The film’s execution, however, falls flat, offering no gripping drama or riveting scenes to keep the audience invested. The script forecasts its trajectory from the start, leading the viewer along a road of boredom interspersed with moments of passive acknowledgment of the predictable outcome.

Produced by Shah Rukh Khan’s Red Chillies, ‘Bhakshak’ treads a path similar to the company’s earlier OTT release ‘Love Hostel’ – a straightforward narrative without additional layers or depth. This direct-to-OTT strategy, while effective in evading theatrical release complexities, may also suggest a lack of confidence in the film’s mass appeal.

‘Bhakshak’ inadvertently sparks a debate on the efficacy of its storytelling medium. The film implies a question whether intricate social issues can be better addressed through impactful documentaries or in-depth news reports, contrasting the often superficial and sensational coverage of mainstream television news.

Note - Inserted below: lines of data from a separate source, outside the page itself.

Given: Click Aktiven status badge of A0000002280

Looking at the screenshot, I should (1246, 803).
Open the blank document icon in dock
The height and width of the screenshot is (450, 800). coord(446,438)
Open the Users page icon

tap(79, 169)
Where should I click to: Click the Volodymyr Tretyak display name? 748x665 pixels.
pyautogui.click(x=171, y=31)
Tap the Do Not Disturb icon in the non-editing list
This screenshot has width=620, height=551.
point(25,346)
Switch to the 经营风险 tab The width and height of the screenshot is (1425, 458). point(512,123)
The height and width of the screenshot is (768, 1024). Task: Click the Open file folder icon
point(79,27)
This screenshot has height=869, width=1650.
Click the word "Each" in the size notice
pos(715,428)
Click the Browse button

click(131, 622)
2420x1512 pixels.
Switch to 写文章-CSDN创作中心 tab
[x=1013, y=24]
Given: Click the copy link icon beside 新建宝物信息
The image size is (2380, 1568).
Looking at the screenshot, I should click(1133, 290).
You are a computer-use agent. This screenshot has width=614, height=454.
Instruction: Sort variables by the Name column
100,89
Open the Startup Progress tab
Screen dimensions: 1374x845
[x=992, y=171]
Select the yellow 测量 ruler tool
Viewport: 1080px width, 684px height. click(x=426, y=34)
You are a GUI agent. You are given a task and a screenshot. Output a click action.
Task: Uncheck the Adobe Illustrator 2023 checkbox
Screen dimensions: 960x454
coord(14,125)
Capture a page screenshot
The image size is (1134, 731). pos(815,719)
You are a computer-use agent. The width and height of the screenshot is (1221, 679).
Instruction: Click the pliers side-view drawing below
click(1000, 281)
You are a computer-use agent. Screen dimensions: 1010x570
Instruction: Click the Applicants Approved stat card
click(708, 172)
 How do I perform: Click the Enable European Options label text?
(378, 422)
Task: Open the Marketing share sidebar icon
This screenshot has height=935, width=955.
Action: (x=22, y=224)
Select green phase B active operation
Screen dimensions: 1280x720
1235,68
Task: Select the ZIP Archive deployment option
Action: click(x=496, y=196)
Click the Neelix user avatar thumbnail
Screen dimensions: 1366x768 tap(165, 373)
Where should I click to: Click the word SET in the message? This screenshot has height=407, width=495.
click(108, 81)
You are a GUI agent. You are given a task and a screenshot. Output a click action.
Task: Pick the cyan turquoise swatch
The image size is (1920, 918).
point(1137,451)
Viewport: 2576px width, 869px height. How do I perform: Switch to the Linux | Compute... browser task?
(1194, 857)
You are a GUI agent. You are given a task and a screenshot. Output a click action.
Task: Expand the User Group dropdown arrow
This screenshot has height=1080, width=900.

While ‘Bhakshak’ endeavors to bring critical social issues to light, akin to uncovering the shocking truths in towns like Bhopal and Nashik, it also unintentionally provides a commentary on the state of investigative journalism. The movie raises important concerns but does little beyond laying bare the facts, facts that are already available with a cursory Google search.

In summary, ‘Bhakshak,’ despite an earnest performance by Pednekar and a relevant theme, falls prey to its monotonous narrative and lack of dramatic layers. It stands as a sobering reflection on real-world tragedies but fails to transcend the role of a cinematic retelling into engaging or thought-provoking art.